Text provided:
They were also able to speak patience and an easy going temperament into many crash-boom-bang situations in my life.

They aren't dumb...

Whether they worked at a parts factory or as a graphic designer, it doesn't mean that if someone is confined to wheelchair or walker they cannot work, understand household bills, and so forth. They might receive money from disability, social security, or from their job and it's not your job to take over their finances. Treat them like a normal person and roommate.

Even if they cannot play football, doesn't mean that they cannot converse with you about the game or current events in general, so don't try to babysit them unless they are abnormally withdrawn like any roommate could turn out to be.

One of my roommates who had a disability went on to get married, so it is not my place or yours to judge friends, romances, relationships, and so forth, unless the relationship is clearly detrimental or hostile. They've probably been through a lot of bad looks and talking behind their back, so cut them a little slack and be an encouragement whether you feel like it or perhaps not.

Stated problem 1:
Duplicate the entries word for word, starting at the first line of the entries and ending at the line containing "Screen dimensions: 899x474 [x=77, y=350]", with both of those lines included. Leave the pictures out of your copy.
These entries bear no relation to the passage above.

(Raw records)
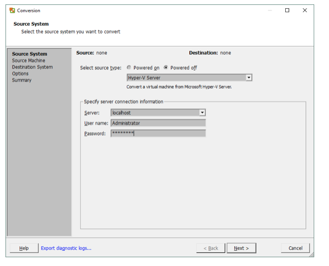Maximize the Conversion window
The height and width of the screenshot is (266, 329).
[x=287, y=10]
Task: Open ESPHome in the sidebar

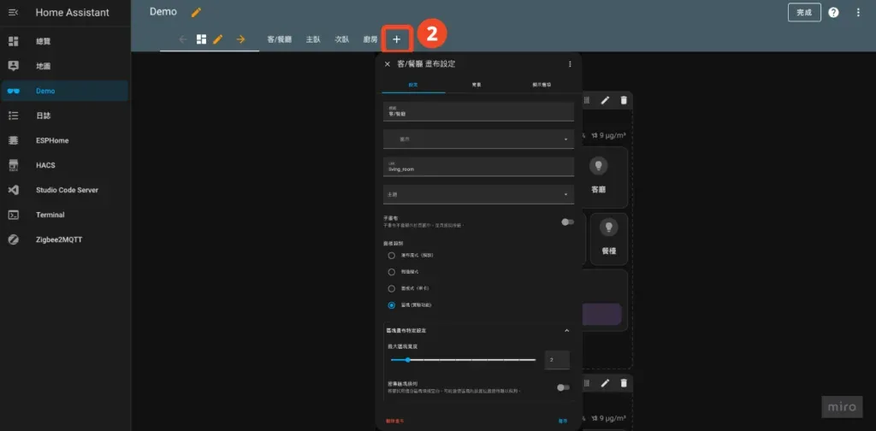Action: pyautogui.click(x=51, y=140)
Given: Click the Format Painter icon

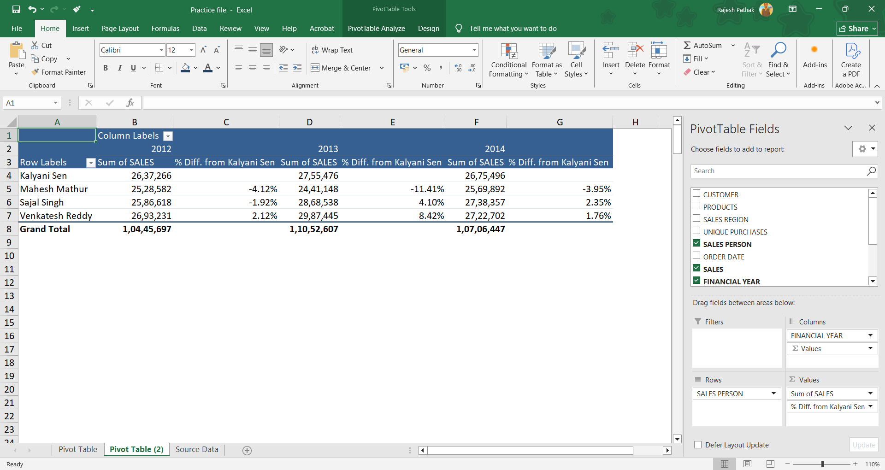Looking at the screenshot, I should point(35,72).
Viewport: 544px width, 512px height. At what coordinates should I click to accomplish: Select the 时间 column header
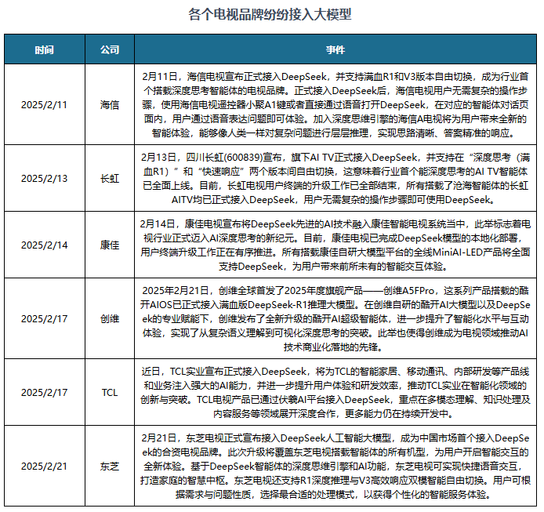(x=45, y=49)
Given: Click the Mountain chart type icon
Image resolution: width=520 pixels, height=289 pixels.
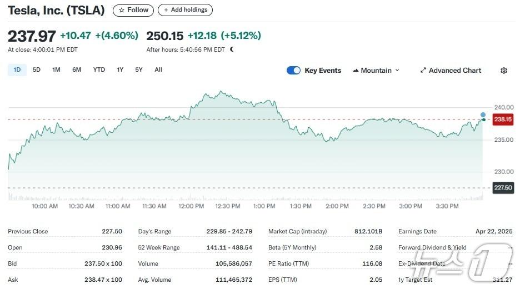Looking at the screenshot, I should click(356, 71).
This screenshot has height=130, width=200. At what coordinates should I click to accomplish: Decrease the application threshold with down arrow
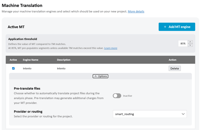click(190, 45)
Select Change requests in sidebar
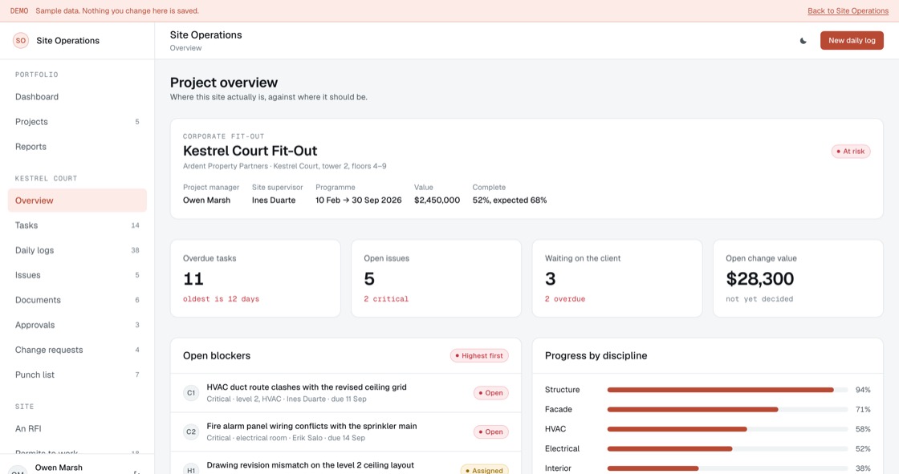Screen dimensions: 899x474 [x=77, y=350]
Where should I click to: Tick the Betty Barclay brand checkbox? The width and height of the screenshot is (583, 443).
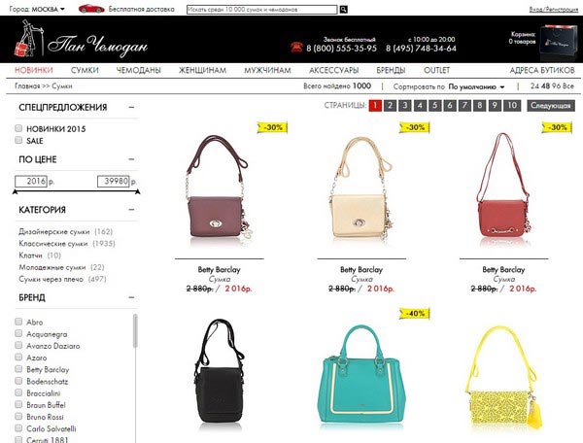coord(18,368)
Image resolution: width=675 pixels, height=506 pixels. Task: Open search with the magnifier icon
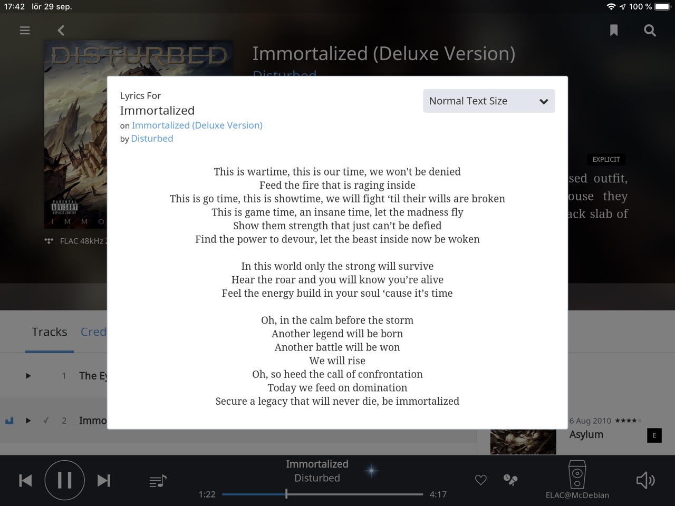click(x=650, y=31)
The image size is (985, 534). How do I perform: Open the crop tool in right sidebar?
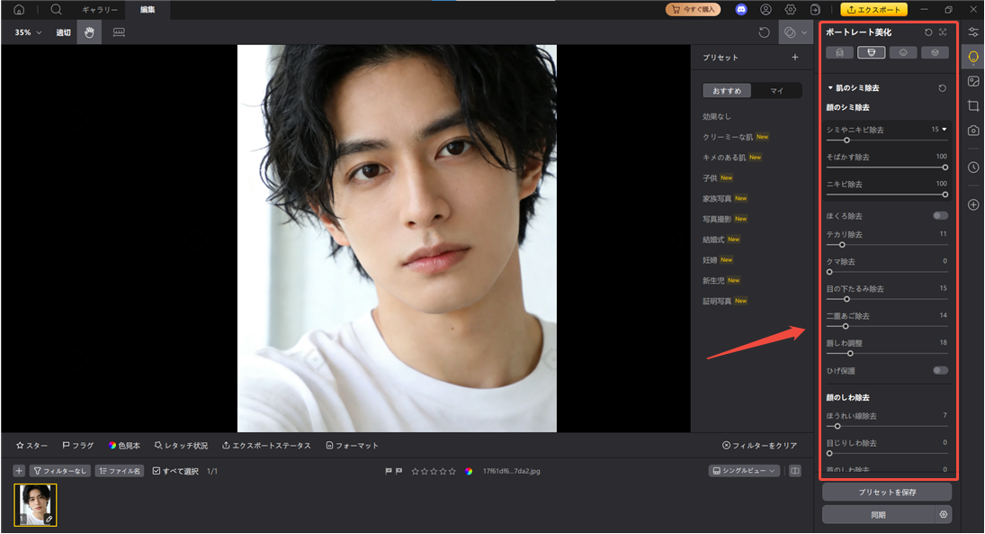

Stated problem 2:
Set down the entire passage about having roommates with disabilities, word for word.

Final answer 1:
Maximize the Conversion window
The height and width of the screenshot is (266, 329).
[x=287, y=10]
Task: Open ESPHome in the sidebar

Action: pyautogui.click(x=51, y=140)
Given: Click the Format Painter icon

Looking at the screenshot, I should point(35,72).
Viewport: 544px width, 512px height. At what coordinates should I click to accomplish: Select the 时间 column header
(x=45, y=49)
Given: Click the Mountain chart type icon
Image resolution: width=520 pixels, height=289 pixels.
Looking at the screenshot, I should click(356, 71).
This screenshot has height=130, width=200. At what coordinates should I click to accomplish: Decrease the application threshold with down arrow
click(190, 45)
Select Change requests in sidebar
Screen dimensions: 899x474 [x=77, y=350]

Final answer 2:
They were also able to speak patience and an easy going temperament into many crash-boom-bang situations in my life.

They aren't dumb...

Whether they worked at a parts factory or as a graphic designer, it doesn't mean that if someone is confined to wheelchair or walker they cannot work, understand household bills, and so forth. They might receive money from disability, social security, or from their job and it's not your job to take over their finances. Treat them like a normal person and roommate.

Even if they cannot play football, doesn't mean that they cannot converse with you about the game or current events in general, so don't try to babysit them unless they are abnormally withdrawn like any roommate could turn out to be.

One of my roommates who had a disability went on to get married, so it is not my place or yours to judge friends, romances, relationships, and so forth, unless the relationship is clearly detrimental or hostile. They've probably been through a lot of bad looks and talking behind their back, so cut them a little slack and be an encouragement whether you feel like it or perhaps not.